By Alex Wallace
It always interests me, if with some trepidation, whenever someone of a literary bent attempts alternate history. At best, such attempts can bring with them a finesse to the writing and the characterization that the genre press sometimes neglects. At worst, they display no respect for the history of the genre, treating the very notion of allohistorical speculation as a novel thing of which they are the first worthies to actually make an attempt at such. It was this cocktail of emotions I felt when I cracked open Laurent Binet’s novel Civilizations, published in 2019 in its original French and translated by Sam Taylor in 2021.
(Before you ask - no, so far as I can tell, Sid Meier or his associates had nothing to do with this novel, although there is a certain similarity in the underlying philosophy)
What is so striking about the writing style of Civilizations is how it is essentially a long-form textbook-style alternate history in a manner that would have fit in easily with Sea Lion Press’ various offerings. Binet is clearly thinking on a grand scale, and he has chosen a medium that allows him to indulge in that scale. Binet is a reporter on French politics, and I suspect that that background informed this book in the way that Robert Sobel’s background in economics informed For Want of a Nail; there’s a certain journalistic tone that can be felt in some parts of the narrative.
The narrative, in terms of its historical focus, is one that is quite unique in the genre. It starts with Viking ships making landfall in the Americas, and their crews travel ever southward. Through what appears to be technological diffusion, this leads to the Inca creating a fleet of ships that is sent to colonize Europe when the Reformation is in full swing. Binet dares, and mostly succeeds, in the task previously undertaken by Kim Stanley Robinson and Arturo Serrano and Yasser Bahjatt in inverting traditional narratives of colonialism; I am, however, more than little off-put by the fact that such a change among non-Europeans is because of the intervention of European travelers.
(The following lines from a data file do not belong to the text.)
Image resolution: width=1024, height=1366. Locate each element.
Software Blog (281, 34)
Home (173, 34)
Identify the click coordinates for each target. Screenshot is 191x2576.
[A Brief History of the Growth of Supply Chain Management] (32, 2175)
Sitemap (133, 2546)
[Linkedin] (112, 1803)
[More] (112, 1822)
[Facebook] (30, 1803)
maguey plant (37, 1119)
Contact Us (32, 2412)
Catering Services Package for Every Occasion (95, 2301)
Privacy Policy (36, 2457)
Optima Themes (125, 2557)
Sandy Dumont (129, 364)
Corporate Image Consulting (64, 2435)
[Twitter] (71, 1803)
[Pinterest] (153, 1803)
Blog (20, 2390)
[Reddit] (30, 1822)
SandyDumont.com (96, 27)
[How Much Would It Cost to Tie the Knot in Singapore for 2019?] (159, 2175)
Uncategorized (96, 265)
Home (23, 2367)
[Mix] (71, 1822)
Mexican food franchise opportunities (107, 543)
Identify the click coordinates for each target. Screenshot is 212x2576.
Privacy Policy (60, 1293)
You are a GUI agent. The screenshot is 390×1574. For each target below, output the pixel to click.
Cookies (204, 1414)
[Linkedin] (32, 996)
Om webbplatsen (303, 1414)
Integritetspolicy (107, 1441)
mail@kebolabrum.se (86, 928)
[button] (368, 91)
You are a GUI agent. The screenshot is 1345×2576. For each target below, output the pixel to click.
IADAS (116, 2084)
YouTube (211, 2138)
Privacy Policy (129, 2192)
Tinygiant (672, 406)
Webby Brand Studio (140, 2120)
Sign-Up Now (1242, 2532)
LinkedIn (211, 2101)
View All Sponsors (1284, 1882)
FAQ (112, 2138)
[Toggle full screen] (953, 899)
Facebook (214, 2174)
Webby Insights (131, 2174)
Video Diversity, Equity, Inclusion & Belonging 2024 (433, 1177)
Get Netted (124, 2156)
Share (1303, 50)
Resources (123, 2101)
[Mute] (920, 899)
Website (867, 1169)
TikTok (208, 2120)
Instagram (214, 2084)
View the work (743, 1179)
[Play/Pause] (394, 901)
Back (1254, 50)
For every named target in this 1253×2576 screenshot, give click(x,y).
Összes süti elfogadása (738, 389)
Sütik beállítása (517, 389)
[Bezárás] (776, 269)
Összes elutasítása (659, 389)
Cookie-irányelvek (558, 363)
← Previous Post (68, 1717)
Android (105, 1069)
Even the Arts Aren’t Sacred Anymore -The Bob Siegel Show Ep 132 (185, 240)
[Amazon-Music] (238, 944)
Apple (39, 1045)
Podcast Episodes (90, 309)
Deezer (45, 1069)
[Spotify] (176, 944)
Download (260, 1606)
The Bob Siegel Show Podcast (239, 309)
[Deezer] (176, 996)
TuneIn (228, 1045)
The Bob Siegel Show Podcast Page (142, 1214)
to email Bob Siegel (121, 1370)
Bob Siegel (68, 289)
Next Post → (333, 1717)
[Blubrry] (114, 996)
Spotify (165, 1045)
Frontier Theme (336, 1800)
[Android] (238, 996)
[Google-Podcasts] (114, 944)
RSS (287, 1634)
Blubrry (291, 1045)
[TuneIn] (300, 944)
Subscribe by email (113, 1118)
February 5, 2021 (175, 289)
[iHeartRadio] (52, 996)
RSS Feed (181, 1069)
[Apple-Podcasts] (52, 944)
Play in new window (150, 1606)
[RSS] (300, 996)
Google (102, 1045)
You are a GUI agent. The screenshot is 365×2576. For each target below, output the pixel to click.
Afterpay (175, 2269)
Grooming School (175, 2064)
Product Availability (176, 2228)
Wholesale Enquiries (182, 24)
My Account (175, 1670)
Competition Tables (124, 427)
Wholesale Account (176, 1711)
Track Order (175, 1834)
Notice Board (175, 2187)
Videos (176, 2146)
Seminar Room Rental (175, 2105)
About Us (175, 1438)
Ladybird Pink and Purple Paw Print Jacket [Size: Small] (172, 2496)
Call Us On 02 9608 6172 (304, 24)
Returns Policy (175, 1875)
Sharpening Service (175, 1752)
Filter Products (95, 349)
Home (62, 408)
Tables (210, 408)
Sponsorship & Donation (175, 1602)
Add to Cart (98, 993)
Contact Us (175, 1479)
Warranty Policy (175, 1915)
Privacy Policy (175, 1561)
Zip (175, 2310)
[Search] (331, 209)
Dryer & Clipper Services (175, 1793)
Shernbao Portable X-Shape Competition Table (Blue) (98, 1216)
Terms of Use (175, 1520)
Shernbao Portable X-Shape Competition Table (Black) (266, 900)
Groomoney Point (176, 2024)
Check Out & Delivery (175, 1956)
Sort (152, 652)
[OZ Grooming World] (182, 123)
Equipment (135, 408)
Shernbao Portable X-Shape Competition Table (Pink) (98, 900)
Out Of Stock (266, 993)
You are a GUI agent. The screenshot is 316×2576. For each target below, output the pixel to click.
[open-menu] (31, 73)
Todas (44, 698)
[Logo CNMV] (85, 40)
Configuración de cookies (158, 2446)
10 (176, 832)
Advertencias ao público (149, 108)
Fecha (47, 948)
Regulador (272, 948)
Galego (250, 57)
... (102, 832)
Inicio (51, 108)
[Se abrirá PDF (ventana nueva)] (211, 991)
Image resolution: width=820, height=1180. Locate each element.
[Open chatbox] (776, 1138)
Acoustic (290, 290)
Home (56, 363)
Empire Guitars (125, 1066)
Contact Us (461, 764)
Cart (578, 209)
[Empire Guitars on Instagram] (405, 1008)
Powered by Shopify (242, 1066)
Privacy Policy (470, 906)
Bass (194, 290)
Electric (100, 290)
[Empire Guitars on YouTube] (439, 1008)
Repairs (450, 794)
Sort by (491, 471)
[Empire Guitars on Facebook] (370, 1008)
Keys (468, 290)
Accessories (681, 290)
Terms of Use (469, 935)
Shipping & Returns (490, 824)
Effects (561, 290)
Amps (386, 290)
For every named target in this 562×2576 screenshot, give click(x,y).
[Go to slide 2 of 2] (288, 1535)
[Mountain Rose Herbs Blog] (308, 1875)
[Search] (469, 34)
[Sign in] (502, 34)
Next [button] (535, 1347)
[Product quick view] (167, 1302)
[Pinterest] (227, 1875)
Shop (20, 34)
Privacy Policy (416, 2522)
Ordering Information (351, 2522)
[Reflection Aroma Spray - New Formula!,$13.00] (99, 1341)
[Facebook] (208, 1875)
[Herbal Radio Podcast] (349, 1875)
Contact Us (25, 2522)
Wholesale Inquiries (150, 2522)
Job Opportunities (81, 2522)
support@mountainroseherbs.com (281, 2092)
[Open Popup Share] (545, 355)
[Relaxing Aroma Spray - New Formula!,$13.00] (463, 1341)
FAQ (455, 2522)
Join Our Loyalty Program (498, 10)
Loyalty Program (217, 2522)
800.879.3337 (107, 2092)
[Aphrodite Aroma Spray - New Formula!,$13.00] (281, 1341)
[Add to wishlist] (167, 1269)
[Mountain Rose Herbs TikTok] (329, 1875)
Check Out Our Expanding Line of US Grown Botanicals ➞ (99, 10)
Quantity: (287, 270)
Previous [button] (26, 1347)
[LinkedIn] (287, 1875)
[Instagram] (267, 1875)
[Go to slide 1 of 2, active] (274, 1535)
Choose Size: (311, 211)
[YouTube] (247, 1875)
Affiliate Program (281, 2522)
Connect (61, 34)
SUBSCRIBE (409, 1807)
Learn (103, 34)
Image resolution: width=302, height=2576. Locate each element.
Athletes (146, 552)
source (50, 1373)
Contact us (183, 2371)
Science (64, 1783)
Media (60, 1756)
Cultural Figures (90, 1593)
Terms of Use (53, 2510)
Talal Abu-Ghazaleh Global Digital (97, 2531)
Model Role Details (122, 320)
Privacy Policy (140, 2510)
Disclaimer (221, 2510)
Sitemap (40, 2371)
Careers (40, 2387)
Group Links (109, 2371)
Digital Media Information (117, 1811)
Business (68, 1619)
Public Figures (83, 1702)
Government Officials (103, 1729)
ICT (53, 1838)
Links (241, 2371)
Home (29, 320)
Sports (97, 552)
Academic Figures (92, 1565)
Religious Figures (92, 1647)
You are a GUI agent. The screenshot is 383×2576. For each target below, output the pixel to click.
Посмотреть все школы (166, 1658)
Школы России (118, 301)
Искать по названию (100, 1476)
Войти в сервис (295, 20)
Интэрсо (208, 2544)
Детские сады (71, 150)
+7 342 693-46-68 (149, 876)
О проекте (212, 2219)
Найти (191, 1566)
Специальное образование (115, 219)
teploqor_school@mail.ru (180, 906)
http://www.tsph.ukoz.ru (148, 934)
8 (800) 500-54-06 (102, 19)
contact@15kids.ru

The longtime reader of alternate history will be mildly amused at the extent of convergent evolution here. The textbook style is the most obvious, but there is clever usage of historical figures like Martin Luther; I particularly enjoyed what Binet did with Henry VIII of England. The whole shebang feels like a good timeline on alternatehistory.com eight to ten years ago, and that is a compliment.
Had Civilizations been released in 1991, or 2001, or even 2011, it would have been absolutely transformational in the genre. In the genre of 2022, however, it is but another entry in the reimagination of alternate history that is currently ongoing. That is no bad thing; the genre could use the new blood. Civilizations heralds the coming of something truly magnificent, and, through it, the genre may well have a real cultural victory on its hands.